Several dozen Druze have met in the Golan Heights and openly declared their support for the uprising against President Bashar Assad's regime in Syria.
Fausi Abu Jabal, who spoke at the meeting in Majdal Shams, the Golan's largest Druze village, told Haaretz that both pro- and anti-government movements agree the Golan is part of Syria; the only difference is their view on the violence next door.
"We believe in the revolution of the Syrian people against the dictatorship and therefore decided to set up a movement that would unite all who believe in this principle," he said.
Abu Jabal notes, however, that this movement is not actively involved in the Syrian revolution.
"We're very limited and we don't identify with any specific part of the Syrian opposition," he said. "But we must present a clear stance in support of a free and democratic country that safeguards human rights and liberties."
In the Golan, the Syria debate often splits families.
"There are families where one brother supports Assad because of his anti-Western and anti-American positions, and another brother believes that Assad's departure is necessary for the sake of freedom and democracy," said A., a Majdal Shams resident who says he doesn't belong to either side. "I'm with the bleeding homeland, not with the regime and not with the Western-supported opposition."
According to Salman Fahr al-Din, a human rights activist in the Golan who took part in the anti-Assad meeting, "Nobody knows how the situation will be resolved, but as things stand now there's no justification for Assad staying in power. And we know that any government that replaces him must make the Golan a top priority. Our desire to return to the Syrian homeland is our ultimate goal."
Although no serious violence has taken place, confrontations have occurred between the sides in recent months, including egg-throwing at demonstrations. Recently, both sides have kept a lower profile.
The last demonstration supporting the regime took place two months ago with the release of security prisoner Sedki al-Maket, who spent 27 years in an Israeli prison. Thousands greeted him at Majdal Shams' central square; the reception turned into a show of force in support of Assad, including Syrian flags and portraits of the president.
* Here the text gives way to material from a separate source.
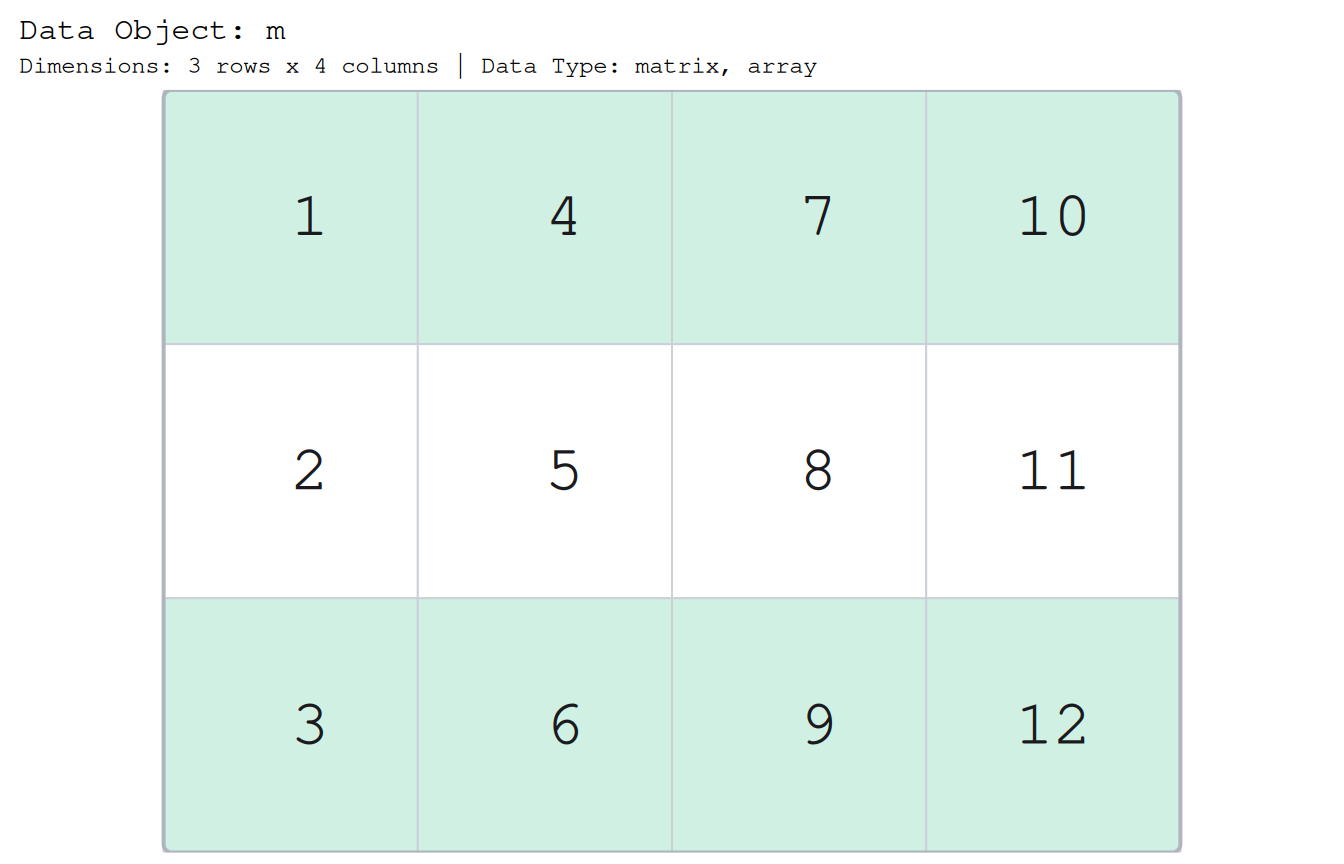
Task: Click the Data Type: matrix, array label
Action: pos(649,67)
N., one of the regime's more enthusiastic supporters in the Golan, says the anti-Assad movement contains no more than a handful of people who have no influence in the Golan.
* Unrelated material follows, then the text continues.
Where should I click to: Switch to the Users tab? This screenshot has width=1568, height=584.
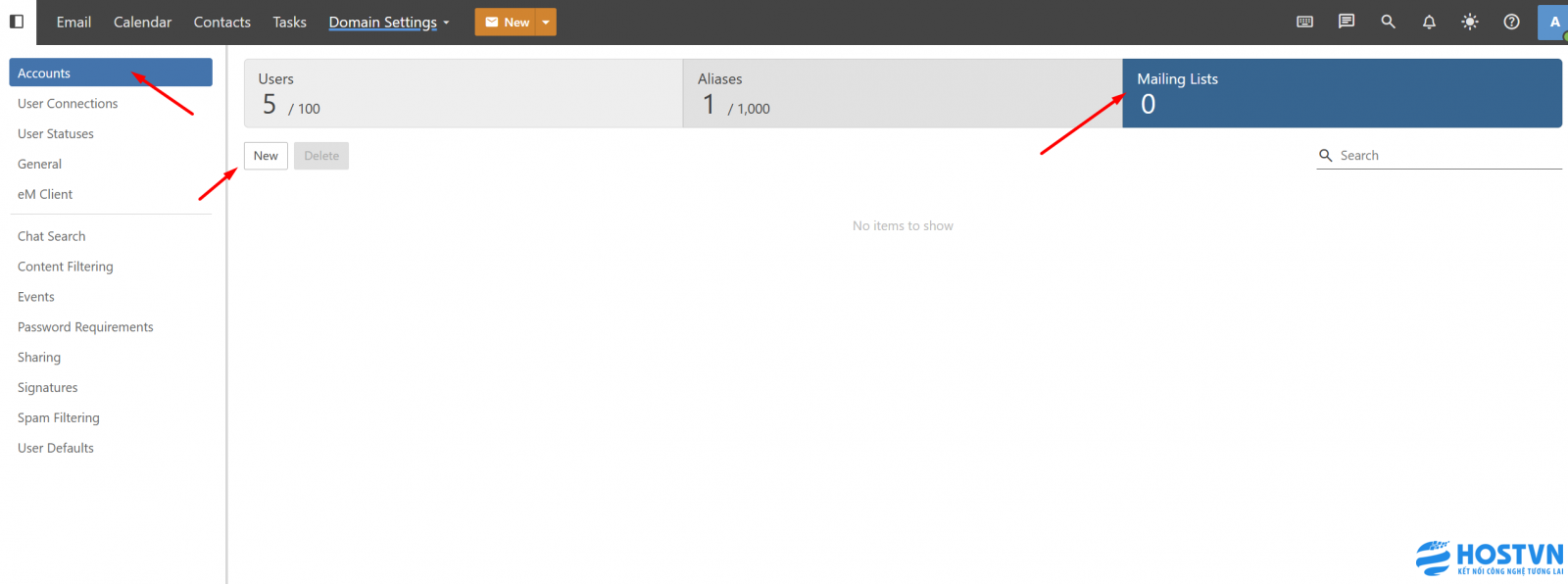(463, 93)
"The true picture is that most Golan residents support their country and the legitimate leadership and aren't influenced by the Western propaganda backed by the Arab Gulf states," he said.
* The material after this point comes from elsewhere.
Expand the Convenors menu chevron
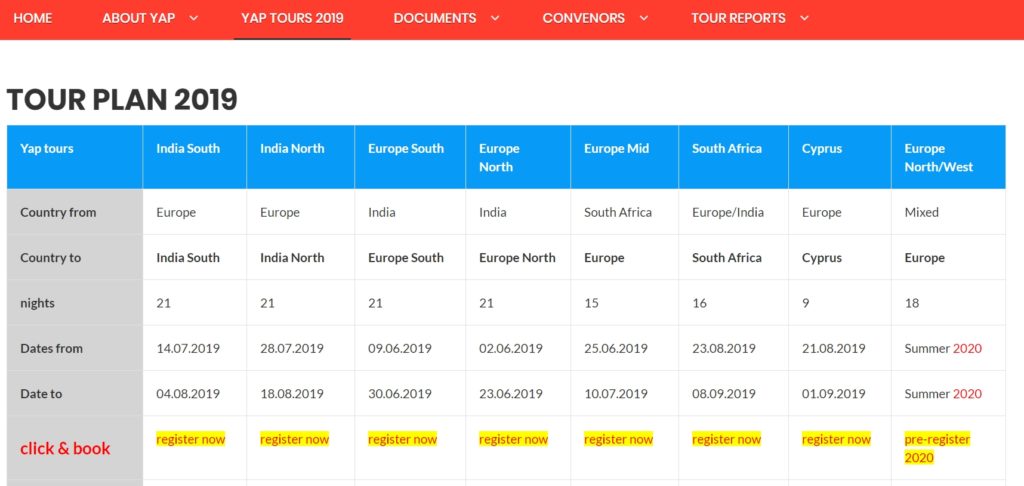 [x=644, y=18]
"You can't accuse the government of murder while the so-called rebels and Free Syrian Army commit crimes. Syria is the victim of an international conspiracy. The Syrian people will have the final say, not the U.S. and its allies."
The Syria dispute has split Israel's Arab parties; some commentators say it will be the main topic in the campaign for the January 22 election. Most of the parties prefer not to address the Syria issue because many activists disagree on the matter.
The Islamic Movement, especially the northern branch led by Shiek Ra'ad Salah, leads the anti-Assad line, while Hadash holds the opposite position, carefully avoiding support of Assad personally and stressing its opposition to foreign intervention. Balad too is split, even though officially it supports the Syrian people's uprising.
The United Arab List-Ta'al has also declared its opposition to the regime. Still, most of the activity for or against Assad is carried out by individuals not representing a party, with the discussion taking place on social networks and in the local press.